The health district’s press release can be found below:

Two Positive Rabies Case in Burkburnett; Total of 3 for Wichita County in 2021

The Wichita Falls – Wichita County Public Health District has been notified that two animals have tested positive for rabies. The Texas Department of State Health Services (DSHS) advised that an 8-month old calf was sold to an individual in another county in Texas, from an individual residing in Burkburnett. After being sold, the calf began exhibiting symptoms of rabies and subsequently died. There is no known exposure while the calf was still in Burkburnett. The second animal to test positive was a skunk that was found in downtown Burkburnett in daylight hours. An Animal Control Officer collected the animal and it was sent for testing which resulted positive.

This is the third animal in Wichita County to test positive for rabies. The first rabies case was reported in Wichita Falls on April 16, 2021. The Health District and the Burkburnett Police Department have been in communication about this rising trend and would like to remind citizens to be cautious and informed. Burkburnett Police Department Administration is currently taking direction and leadership from Health District experts on best practice protocols and remedies to support public safety operations in response to this concern.

Most wild animals are not infected with rabies but residents should always keep in mind that wild animals, by nature, are unpredictable and can carry disease. Any exposure to wild animals, alive or dead, in particularly, bats, raccoons, skunks, coyotes and foxes (which are the top five carriers of the virus in Texas) should be avoided.

Children and pets should be watched closely while outdoors to ensure that they do not come in contact with or touch wild animals. If a wild animal strays onto your property, bring children and pets indoors, alert anyone else who may be in the vicinity and let the animal wander away.

Citizens are urged to call their local Animal Control if they observe a wild or domestic animal who is active during the day, appearing sick, fearless or aggressive. There should be no attempt by a citizen to capture or shoot the animal; it cannot be tested if shot in the head. Be aware that rabies can only be transmitted by saliva. Exposure may occur if scratched by an infected animal or whenever saliva enters an open cut or mucous membrane (nose, mouth, eyes).

Rabies is 100% preventable by following a few important guidelines:

  • Ensure all pets: dogs, cats and ferrets, are current on their rabies vaccinations, as required by Texas State Law. Livestock owners are also encouraged to vaccinate horses and other livestock.
  • Don’t let pets roam free.
  • Stay away from all wild animals and unknown dogs and cats.
  • Avoid wild animals-even if they appear friendly.
  • Never coax a wild animal to eat from your hand.
  • If you encounter a bat, do not handle it. Bats have extremely small teeth and you may not realize that you have been bitten.
  • Teach your children to report all bites, scratches and encounters with a wild or unknown animals

To reduce the risk of exposure to rabies from wildlife, we recommend the following:

  • Don’t feed or water your pets outside. Even empty bowls will attract wild and stray animals. If you are feeding feral cats, feed early in the day and do not leave food out over night as that will attract wild animals as well.
  • Keep your garbage securely covered.
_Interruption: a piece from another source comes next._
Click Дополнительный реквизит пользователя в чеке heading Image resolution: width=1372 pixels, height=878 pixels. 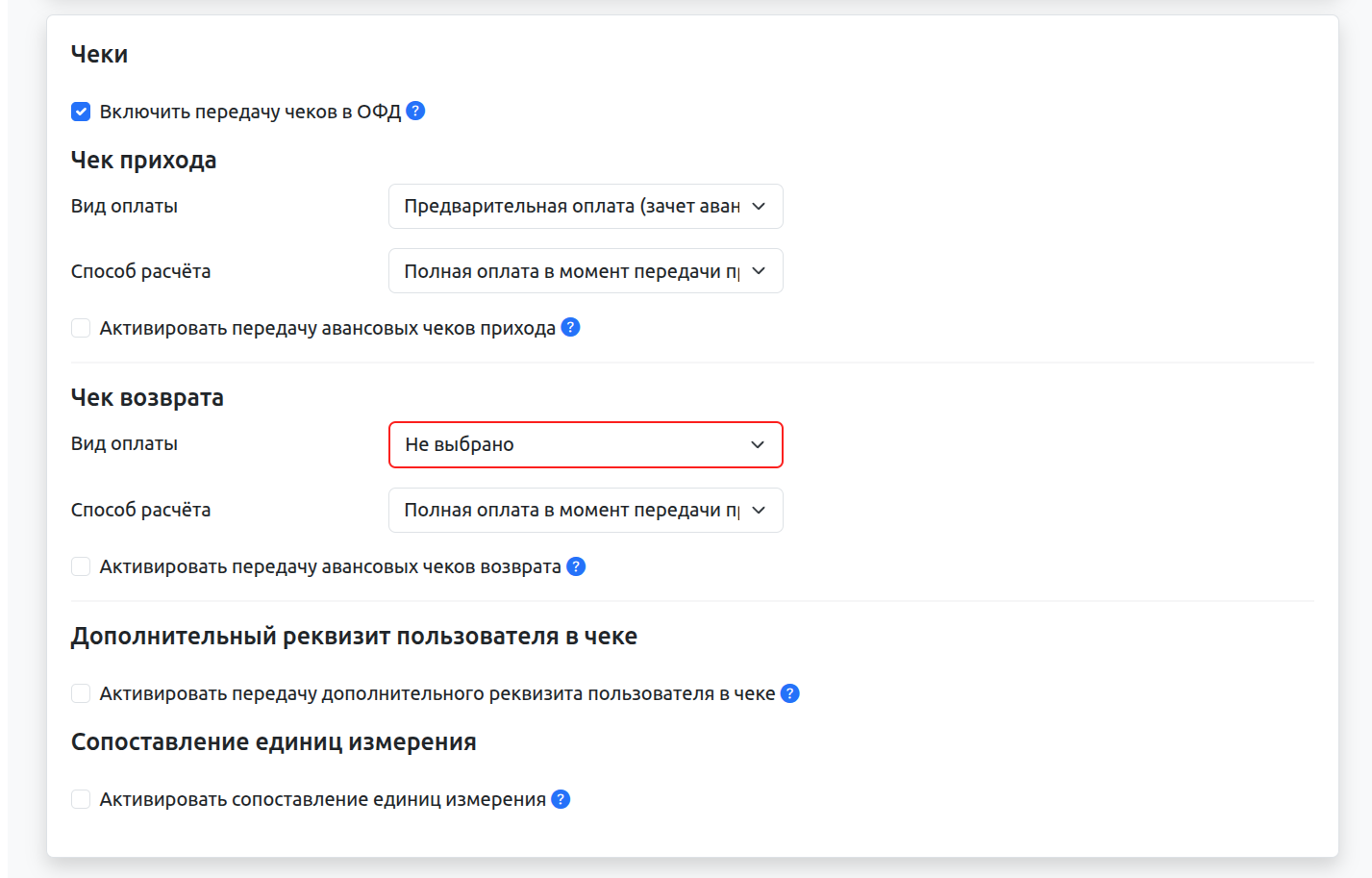point(354,637)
Open garbage will attract wild or stray animals.
  • Wild animals should not be kept as pets.
  • Enjoy all wild animals from a distance and teach children never to handle unfamiliar animals – even if they appear friendly.
  • If you see a wild animal acting strangely, report it to city or county animal control officials.
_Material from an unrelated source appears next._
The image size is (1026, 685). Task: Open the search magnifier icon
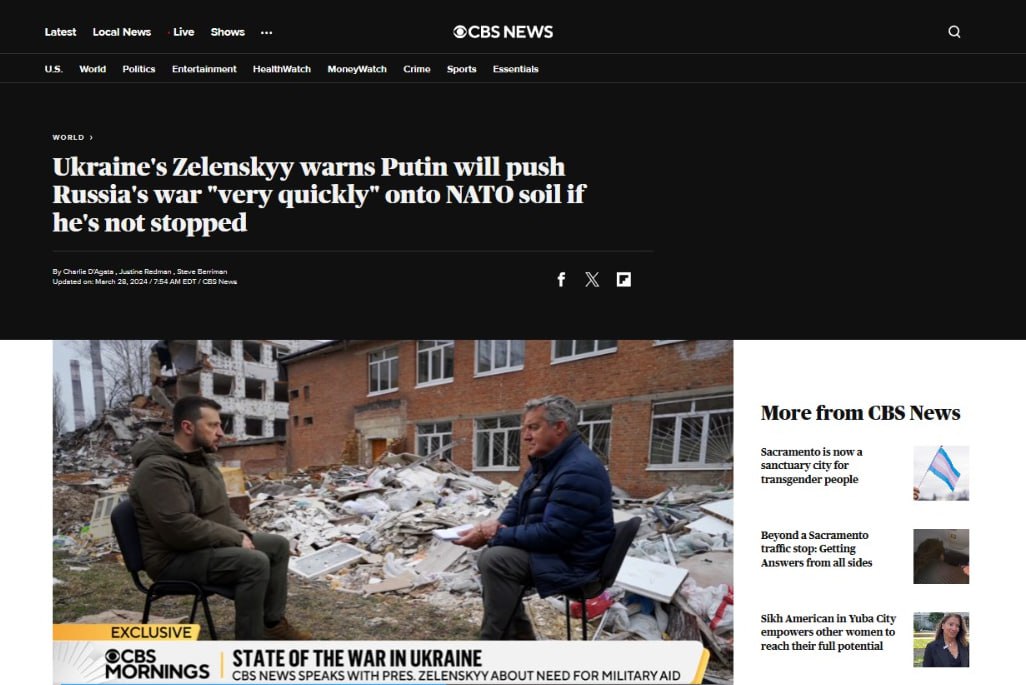click(x=954, y=31)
If someone has been bitten or scratched by an unfamiliar or wild animal, contact a physician or the local Animal Control for immediate assistance. Citizens are discouraged from purchasing or taking “free” animals, especially puppies and kittens, from people trying to sell or give them away on the side of the road or in parking lots. Domesticated animals can be quarantined for a period of time for rabies observation and wildlife will be euthanized and sent to the Department of State Health Services for rabies testing.